I've seen this definition of gaussian curvature on Wikipedia:
$$ K(p)=\lim\limits_{r \rightarrow 0^+} 12\frac{\pi r^2-A(r)}{\pi r^4} $$
where $A(r)$ is the geodesic disk of radius $r$
it is my understanding that on the unit sphere the geodesic disk is a spherical cap, meaning
$$ A(r)=2\pi(1-\cos(\frac{r}{\pi})) $$
but when i tried this case i got a curvature that diverges ($-\infty$) instead of $1$
NOTE:
as i was writing this question i realized that my problem was (probably): what i was thinking of as the radius of the disk is wrong, however if this is indeed the case i am not sure how to arrive at the right answer.

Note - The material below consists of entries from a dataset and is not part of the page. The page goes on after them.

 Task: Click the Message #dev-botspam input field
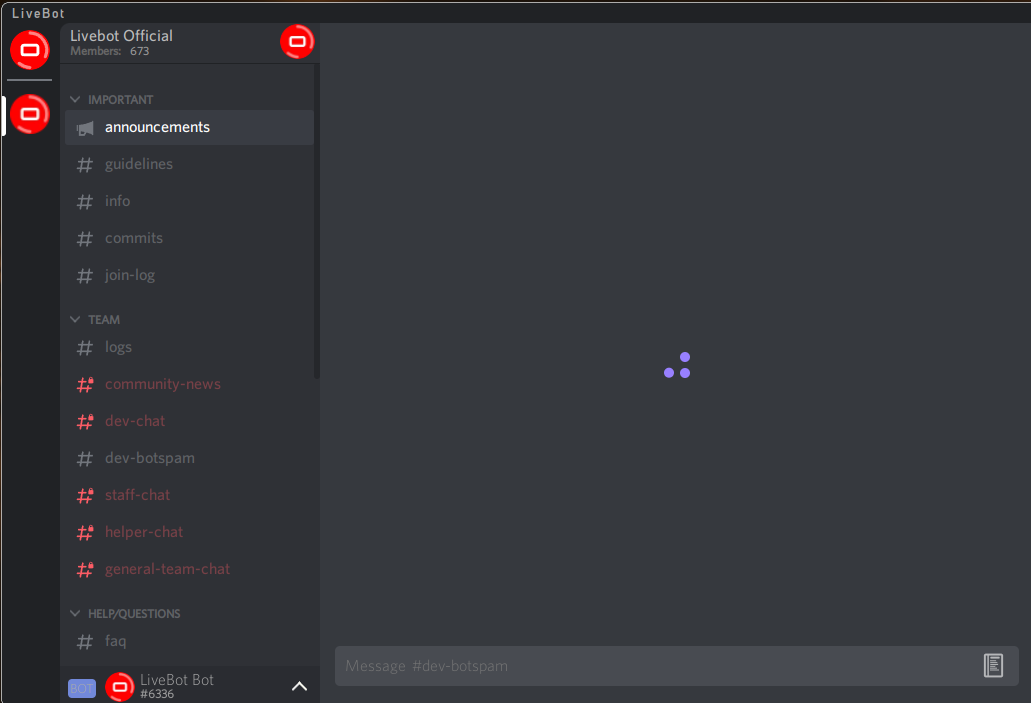[x=650, y=666]
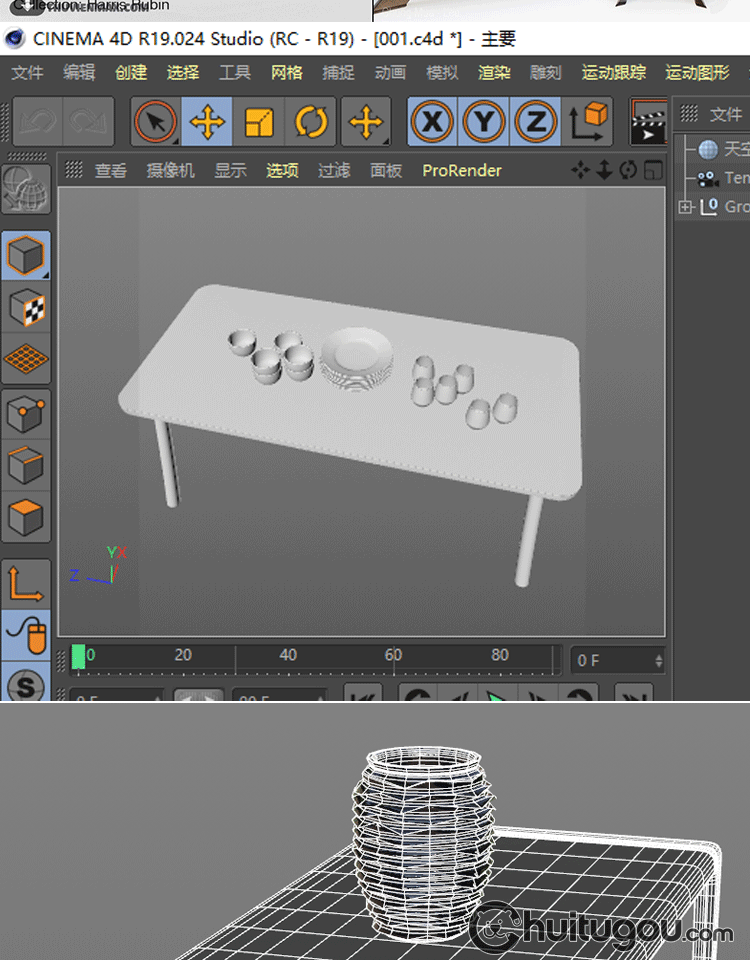The width and height of the screenshot is (750, 960).
Task: Select the Texture mode checkerboard cube
Action: coord(26,308)
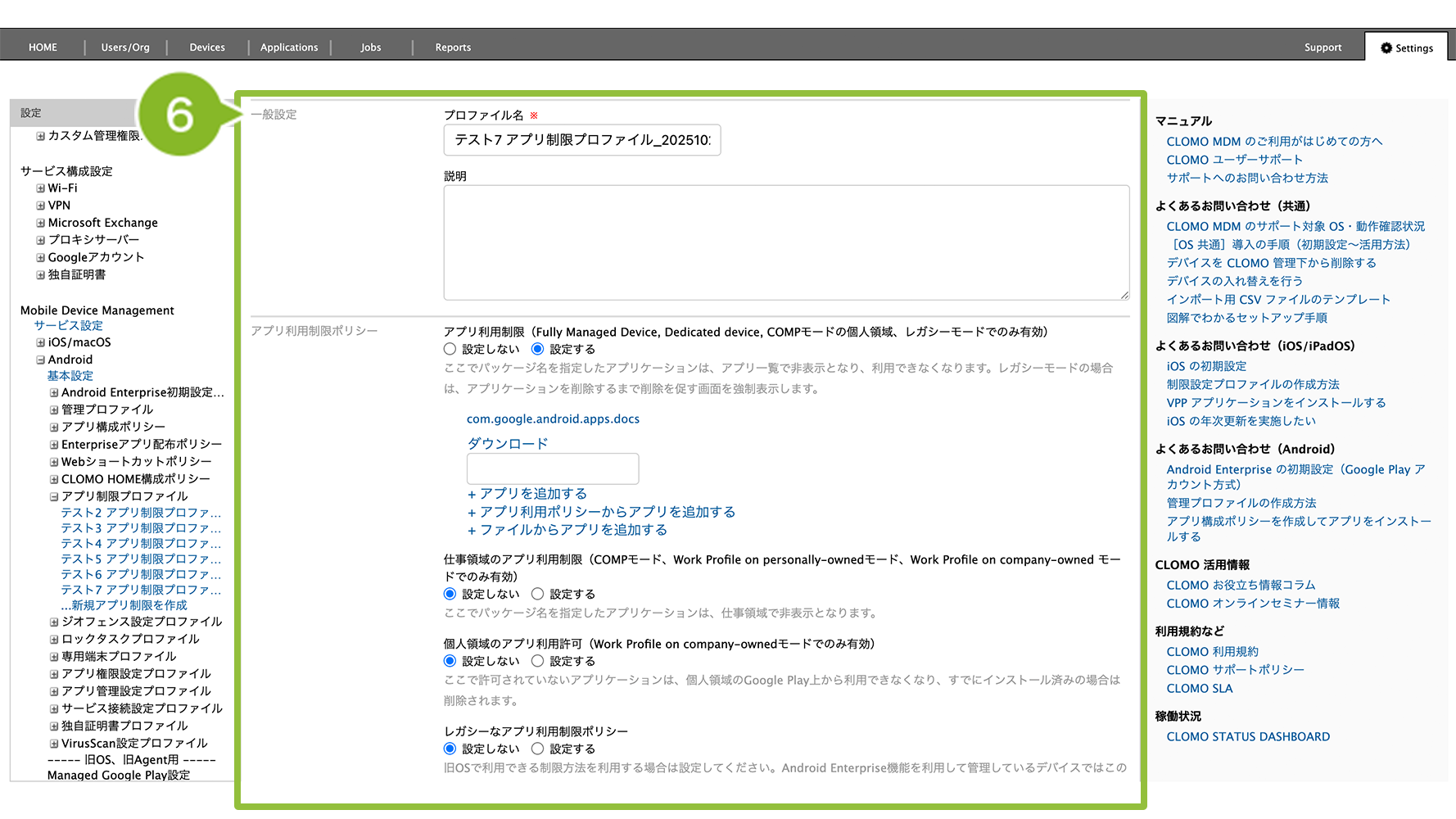Expand the VirusScan設定プロファイル node
Viewport: 1456px width, 819px height.
click(x=54, y=744)
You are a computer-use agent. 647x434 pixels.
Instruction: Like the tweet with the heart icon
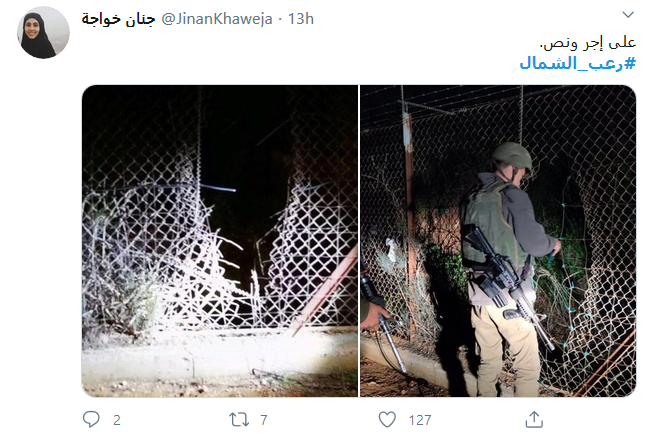coord(387,420)
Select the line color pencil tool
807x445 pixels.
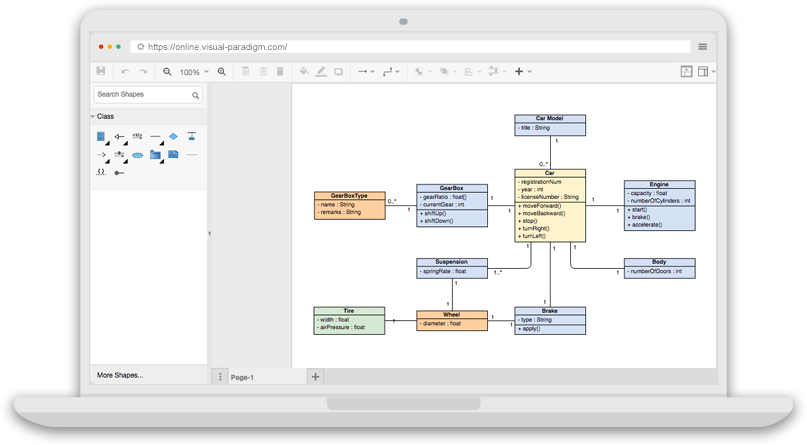[321, 72]
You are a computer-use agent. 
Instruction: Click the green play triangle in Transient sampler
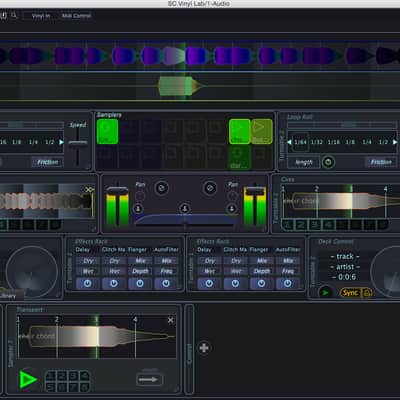(28, 379)
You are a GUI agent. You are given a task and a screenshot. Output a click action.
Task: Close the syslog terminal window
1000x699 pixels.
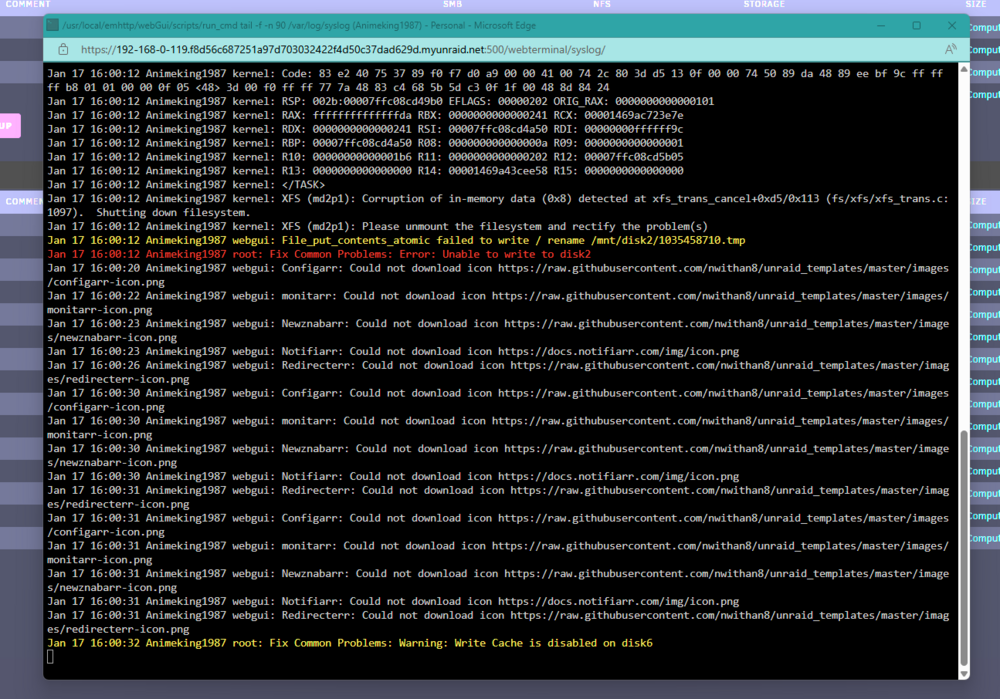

You should write $$A(r)=2 \pi\left(1-\cos \left(r\right)\right)$$ Remember that the geodesic distance between the poles is $\pi$ and the surface area of the sphere of radius one is $A(\pi)=4\pi$. \begin{align} K(p)&=\lim _{r \rightarrow 0^{+}} 12 \frac{\pi r^{2}-A(r)}{\pi r^{4}}\\ &=\lim _{r \rightarrow 0^{+}} 12 \frac{ r^{2}-2 \left(1-\cos \left(r\right)\right)}{r^{4}}\\ &=\lim _{r \rightarrow 0^{+}} 6 \frac{ r- \sin \left(r\right)}{r^{3}}\\ &=\lim _{r \rightarrow 0^{+}} 2 \frac{ 1- \cos \left(r\right)}{r^{2}}\\ &=\lim _{r \rightarrow 0^{+}} \frac{ \sin \left(r\right)}{r}=1 \end{align} The equality's are derived using L'Hôpital's rule.